At the time of Elvis’ death there were an estimated 170 Elvis impersonators in the world. Today there are at least 85,000 Elvis’s around the world. At this rate of growth, “statistically speaking”, one in three of the world’s population will be an Elvis impersonator by 2019.
I share this for two reasons. Firstly, I’m always suspicious of how statistics can be used to make a point – in this case an absurd, if humorous, one. Secondly, statistics can help us understand what is happening around us. There are a lot more Elvis impersonators in the world than there used to be, and the number keeps on rising.
Virtual team statistics
“So what does this have to do with virtual teams?”, I hear you say. Spend 10 minutes surfing the internet, and you can find numerous statistics on virtual teams. Here’s a sample…
- 66% of multinational companies make extensive use of virtual teams i.e. project teams, management teams, service teams
- 7 out of 10 managers believe virtual teams will become increasingly prevalent in the future
- Between 49% and 52 % feel that time differences impact the team’s success – with the standard solution being people are working much longer hours to ensure their availability for team meetings.

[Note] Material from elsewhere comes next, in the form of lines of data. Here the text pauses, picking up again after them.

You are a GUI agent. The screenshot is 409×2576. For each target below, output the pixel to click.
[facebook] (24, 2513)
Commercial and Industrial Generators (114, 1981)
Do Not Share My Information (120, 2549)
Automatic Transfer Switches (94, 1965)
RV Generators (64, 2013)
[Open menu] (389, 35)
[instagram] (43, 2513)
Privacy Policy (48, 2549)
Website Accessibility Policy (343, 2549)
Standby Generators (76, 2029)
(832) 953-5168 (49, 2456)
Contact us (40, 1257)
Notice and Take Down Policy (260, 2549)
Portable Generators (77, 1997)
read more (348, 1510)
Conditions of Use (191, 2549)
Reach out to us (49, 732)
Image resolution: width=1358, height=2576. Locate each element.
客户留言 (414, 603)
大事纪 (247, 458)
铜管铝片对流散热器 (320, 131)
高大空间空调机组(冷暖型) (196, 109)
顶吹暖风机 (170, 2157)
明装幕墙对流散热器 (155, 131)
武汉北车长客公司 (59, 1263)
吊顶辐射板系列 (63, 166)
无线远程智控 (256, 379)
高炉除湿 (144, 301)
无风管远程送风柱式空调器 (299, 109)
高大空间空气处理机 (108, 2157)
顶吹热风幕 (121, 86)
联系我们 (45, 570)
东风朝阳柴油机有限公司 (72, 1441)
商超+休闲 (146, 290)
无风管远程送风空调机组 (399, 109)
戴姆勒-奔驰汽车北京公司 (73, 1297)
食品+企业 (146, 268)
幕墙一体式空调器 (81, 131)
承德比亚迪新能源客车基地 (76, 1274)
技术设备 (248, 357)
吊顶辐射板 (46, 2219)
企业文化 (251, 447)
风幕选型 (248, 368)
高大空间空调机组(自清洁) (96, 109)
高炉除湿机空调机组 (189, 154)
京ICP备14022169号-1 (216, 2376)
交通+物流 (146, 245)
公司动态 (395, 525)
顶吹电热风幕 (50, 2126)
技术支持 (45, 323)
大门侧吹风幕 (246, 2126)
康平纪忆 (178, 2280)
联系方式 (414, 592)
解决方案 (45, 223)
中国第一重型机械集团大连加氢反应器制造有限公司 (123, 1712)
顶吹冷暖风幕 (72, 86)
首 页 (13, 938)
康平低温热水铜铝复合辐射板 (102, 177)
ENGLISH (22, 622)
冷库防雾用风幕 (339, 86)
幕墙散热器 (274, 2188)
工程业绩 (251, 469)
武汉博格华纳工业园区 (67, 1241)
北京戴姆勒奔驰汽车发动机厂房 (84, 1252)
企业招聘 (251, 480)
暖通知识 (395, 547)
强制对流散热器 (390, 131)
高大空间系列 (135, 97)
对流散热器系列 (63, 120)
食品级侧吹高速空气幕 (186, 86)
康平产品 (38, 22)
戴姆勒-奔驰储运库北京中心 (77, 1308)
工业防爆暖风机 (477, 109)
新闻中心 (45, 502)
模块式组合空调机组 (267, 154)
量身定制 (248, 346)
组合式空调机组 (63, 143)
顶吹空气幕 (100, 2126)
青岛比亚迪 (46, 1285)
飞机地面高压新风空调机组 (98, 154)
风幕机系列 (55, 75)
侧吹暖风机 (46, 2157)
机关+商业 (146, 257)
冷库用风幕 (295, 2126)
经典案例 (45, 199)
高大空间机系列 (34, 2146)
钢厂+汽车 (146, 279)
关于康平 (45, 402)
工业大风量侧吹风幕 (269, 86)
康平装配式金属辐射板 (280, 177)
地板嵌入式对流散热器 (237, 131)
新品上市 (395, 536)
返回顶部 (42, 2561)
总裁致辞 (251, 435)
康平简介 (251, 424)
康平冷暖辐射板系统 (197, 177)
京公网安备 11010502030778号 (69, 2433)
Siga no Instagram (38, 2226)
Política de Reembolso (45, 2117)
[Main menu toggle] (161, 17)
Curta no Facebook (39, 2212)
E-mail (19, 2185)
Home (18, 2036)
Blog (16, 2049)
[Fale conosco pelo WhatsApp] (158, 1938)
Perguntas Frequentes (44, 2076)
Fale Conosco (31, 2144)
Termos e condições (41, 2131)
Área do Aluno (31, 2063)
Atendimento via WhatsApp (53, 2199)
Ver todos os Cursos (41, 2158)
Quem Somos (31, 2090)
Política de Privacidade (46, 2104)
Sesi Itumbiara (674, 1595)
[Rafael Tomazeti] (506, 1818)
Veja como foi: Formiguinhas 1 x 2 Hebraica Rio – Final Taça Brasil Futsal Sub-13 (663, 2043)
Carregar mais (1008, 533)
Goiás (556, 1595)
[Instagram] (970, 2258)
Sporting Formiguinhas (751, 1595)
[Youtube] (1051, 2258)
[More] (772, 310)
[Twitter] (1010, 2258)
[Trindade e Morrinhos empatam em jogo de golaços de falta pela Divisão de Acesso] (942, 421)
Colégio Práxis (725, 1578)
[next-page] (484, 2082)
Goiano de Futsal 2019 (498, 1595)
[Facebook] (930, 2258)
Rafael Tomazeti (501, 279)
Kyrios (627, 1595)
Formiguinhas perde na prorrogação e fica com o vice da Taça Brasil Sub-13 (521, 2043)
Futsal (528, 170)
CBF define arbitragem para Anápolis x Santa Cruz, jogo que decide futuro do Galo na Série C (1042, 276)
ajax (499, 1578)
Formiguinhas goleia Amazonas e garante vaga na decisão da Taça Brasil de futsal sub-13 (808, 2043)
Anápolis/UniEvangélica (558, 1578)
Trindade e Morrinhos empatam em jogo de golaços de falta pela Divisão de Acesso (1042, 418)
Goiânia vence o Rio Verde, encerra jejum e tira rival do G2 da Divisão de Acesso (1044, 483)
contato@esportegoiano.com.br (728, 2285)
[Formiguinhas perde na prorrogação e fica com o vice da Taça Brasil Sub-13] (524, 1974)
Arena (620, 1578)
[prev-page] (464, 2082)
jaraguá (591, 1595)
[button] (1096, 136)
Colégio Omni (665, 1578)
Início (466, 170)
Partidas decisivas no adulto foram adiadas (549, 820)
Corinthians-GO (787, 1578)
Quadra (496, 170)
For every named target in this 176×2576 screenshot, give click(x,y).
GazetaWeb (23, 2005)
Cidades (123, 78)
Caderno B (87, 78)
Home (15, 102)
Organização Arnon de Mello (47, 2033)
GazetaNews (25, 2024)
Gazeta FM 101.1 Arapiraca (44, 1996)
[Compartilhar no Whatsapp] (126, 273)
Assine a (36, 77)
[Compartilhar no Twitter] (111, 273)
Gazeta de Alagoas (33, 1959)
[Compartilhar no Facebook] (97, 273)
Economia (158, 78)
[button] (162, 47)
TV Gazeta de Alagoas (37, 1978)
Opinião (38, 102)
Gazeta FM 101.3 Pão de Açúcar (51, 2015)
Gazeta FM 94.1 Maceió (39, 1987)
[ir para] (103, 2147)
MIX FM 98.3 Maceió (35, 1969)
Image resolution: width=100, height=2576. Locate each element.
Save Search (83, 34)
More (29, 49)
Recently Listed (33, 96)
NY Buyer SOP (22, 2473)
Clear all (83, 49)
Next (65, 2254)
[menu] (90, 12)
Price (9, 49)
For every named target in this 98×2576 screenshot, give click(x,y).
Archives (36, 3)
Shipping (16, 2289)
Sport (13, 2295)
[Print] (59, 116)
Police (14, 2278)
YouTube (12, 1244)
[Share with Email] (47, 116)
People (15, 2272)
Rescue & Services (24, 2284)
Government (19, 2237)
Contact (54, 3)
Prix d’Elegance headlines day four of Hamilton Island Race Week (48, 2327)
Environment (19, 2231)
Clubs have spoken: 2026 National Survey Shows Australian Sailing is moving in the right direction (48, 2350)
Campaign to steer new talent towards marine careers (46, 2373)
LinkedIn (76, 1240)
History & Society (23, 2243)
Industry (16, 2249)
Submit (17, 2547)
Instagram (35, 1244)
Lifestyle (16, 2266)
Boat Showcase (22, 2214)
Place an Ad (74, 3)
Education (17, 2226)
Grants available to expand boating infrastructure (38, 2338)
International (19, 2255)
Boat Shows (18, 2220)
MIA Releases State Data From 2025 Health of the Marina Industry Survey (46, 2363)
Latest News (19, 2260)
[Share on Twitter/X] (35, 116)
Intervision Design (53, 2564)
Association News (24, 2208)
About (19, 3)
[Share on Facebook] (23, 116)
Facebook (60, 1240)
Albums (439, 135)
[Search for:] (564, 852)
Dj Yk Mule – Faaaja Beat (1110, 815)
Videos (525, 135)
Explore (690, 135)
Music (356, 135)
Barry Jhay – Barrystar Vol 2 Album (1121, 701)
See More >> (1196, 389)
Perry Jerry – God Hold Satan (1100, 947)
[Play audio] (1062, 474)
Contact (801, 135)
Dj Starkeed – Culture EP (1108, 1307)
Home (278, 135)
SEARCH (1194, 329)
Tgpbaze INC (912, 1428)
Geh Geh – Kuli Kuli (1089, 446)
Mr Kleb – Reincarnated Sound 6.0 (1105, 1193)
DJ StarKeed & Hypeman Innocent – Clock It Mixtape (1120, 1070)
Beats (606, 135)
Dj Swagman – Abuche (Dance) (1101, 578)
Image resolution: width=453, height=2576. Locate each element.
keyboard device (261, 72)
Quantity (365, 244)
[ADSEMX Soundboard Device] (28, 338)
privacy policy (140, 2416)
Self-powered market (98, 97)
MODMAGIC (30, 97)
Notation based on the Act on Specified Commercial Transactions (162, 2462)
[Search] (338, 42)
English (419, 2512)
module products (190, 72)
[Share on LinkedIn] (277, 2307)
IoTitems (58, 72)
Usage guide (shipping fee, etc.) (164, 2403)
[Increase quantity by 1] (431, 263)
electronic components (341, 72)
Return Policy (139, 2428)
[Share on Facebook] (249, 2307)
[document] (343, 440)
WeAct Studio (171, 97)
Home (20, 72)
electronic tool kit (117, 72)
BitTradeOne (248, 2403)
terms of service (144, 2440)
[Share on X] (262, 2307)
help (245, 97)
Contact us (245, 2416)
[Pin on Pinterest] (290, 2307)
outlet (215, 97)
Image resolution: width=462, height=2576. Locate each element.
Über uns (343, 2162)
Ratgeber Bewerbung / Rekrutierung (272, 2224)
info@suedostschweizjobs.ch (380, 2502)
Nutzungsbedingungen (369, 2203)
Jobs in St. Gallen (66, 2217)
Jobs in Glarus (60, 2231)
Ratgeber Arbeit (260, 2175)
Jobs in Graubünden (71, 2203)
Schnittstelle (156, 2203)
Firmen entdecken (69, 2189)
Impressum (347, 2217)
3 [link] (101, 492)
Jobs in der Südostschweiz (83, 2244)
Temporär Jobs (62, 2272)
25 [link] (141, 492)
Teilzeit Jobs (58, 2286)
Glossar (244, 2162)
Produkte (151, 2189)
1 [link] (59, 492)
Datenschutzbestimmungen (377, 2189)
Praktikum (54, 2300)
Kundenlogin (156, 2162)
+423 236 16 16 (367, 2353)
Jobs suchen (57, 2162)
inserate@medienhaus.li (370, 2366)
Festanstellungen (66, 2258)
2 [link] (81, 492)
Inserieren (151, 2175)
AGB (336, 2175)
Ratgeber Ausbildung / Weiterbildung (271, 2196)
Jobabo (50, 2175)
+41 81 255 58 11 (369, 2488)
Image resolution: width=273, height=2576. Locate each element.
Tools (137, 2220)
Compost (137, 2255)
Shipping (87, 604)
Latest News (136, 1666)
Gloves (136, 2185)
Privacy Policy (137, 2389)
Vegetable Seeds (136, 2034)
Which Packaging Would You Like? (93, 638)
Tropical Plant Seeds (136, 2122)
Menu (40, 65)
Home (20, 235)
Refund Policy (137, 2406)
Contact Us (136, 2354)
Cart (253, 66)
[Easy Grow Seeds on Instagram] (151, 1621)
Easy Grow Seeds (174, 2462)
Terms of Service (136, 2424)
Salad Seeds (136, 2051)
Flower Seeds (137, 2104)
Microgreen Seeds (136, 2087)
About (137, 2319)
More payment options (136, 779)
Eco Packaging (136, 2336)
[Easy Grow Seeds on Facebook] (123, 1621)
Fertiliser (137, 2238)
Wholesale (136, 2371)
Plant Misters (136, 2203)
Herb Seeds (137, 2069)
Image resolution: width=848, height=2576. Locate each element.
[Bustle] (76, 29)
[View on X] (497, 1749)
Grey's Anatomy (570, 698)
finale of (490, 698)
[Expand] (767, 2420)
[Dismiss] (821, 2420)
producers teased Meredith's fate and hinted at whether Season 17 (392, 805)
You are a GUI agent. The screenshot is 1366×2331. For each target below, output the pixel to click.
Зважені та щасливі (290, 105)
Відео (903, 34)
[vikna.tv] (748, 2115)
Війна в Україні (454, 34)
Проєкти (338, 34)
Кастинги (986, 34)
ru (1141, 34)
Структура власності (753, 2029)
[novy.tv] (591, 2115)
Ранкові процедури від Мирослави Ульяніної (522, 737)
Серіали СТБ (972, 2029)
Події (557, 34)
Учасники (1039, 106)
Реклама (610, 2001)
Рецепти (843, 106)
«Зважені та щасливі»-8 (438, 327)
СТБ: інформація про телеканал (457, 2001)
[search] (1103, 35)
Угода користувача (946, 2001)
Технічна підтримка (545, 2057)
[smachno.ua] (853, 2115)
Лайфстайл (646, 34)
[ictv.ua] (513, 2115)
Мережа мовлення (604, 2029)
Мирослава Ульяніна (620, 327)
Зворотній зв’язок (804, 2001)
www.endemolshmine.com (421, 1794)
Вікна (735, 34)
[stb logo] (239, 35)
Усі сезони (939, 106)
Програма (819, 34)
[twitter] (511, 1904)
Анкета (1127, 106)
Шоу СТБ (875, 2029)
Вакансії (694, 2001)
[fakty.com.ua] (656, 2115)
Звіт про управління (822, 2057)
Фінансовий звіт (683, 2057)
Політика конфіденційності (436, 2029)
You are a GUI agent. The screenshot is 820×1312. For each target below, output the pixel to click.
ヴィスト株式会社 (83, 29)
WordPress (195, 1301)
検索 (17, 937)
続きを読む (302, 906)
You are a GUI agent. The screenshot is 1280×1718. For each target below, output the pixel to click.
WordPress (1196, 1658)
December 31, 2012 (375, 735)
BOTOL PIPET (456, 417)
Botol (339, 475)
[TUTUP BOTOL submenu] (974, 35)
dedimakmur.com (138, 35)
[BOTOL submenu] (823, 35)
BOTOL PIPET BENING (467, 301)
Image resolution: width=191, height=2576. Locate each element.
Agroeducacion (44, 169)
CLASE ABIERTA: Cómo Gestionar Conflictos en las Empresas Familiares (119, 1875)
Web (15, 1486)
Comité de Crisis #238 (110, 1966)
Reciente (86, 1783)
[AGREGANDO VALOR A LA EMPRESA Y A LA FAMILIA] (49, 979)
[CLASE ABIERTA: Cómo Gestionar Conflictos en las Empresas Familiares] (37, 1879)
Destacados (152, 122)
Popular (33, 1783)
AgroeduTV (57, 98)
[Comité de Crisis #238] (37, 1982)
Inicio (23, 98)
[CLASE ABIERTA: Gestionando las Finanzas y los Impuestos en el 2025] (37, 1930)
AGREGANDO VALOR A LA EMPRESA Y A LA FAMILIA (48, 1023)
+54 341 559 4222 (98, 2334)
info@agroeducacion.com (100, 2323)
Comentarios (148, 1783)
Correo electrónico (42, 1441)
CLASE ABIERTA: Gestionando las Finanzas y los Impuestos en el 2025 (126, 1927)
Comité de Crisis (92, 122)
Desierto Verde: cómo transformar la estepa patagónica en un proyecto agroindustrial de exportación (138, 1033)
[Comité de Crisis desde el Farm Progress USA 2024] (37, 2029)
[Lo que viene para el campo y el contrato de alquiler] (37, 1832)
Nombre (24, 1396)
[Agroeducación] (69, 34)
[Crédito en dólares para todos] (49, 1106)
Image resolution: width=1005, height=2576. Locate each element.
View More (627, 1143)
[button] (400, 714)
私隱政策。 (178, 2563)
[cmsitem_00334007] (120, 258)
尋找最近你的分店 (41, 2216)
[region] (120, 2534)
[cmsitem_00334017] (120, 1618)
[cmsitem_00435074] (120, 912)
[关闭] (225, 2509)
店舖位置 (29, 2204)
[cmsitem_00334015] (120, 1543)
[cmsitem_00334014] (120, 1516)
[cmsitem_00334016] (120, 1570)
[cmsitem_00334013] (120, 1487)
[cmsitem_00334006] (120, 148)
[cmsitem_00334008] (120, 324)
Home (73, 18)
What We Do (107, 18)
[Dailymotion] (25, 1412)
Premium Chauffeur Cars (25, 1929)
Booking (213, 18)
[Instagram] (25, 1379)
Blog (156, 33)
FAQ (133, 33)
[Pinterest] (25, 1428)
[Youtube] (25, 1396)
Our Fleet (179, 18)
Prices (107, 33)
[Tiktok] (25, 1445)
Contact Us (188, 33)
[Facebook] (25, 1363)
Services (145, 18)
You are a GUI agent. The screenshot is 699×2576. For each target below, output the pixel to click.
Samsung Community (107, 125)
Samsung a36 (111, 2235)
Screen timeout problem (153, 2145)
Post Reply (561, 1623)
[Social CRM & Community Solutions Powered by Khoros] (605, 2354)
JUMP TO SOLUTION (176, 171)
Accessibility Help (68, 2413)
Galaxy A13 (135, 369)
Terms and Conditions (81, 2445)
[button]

- 15%-28% of team members feel that a lack of awareness regarding other team members ‘workloads is a recurring problem. Virtual team leaders feel the problem is greater.
- Somewhere between 51% – 79% of virtual team members feel that the lack of personal relationships within the team cause problems
- Ineffective leadership styles negatively impact a virtual team’s performance (25 % to 71%)
- 55% to 73 % of virtual team leaders feel that decision making is too slow
- 71% of teams feel that there is a lack of active participation amongst team members
- Between 10% and 47% of international virtual teams feel that inadequate English language skills negatively impact the teams results
- Differences in cultural norms also present challenges in communication, decision making and building relationships within the virtual team (26 % -49%)
- 81% feel that poor communication and inappropriate information sharing (too much or too little) between team members impacts team’s success
- Not knowing how to effectively use the technology available is an issue for at least 1 in 5 virtual teams
- Only 16% of teams have had any training on working in virtual teams
What does this really mean?
Returning to the two reasons I mentioned earlier – yes, we’re using statistics to make a point about virtual teams. We’re a training company, and yes, we’d like you to invest in training. However the statistics above do help us to see what is happening. Just as there are way more Elvis impersonators today than there were in 1977, it’s clear that virtual teams are here to stay, that the challenges are known, and that we need to begin addressing and overcoming these barriers if we’re going to become truly effective when working virtually.
Obviously, no training program can remove the issue of working across time zones, but practical hands-on training does have a part to play in many of the other challenges facing virtual teams. Task-specific business English training can alleviate the basic problems caused by language barriers, and if you integrate a cross-cultural element into your training you can raise awareness of the impact culture can play on business relationships and communication. Soft skills training can make virtual team leaders much more comfortable and effective when managing virtually. This in turn will address challenges such as slow decision making, dealing with undercurrents and conflict, and driving active team participation. Finally, the technology isn’t that demanding. It’s more a case of learning to use your tools effectively and adapting your communication and team dynamics accordingly.
An upfront investment in training can and will bring your virtual teams tangible long-term benefits. Now take a look around you and imagine who’d be wearing that rhinestone jumpsuit. Lord almighty, do you feel your temperature rising?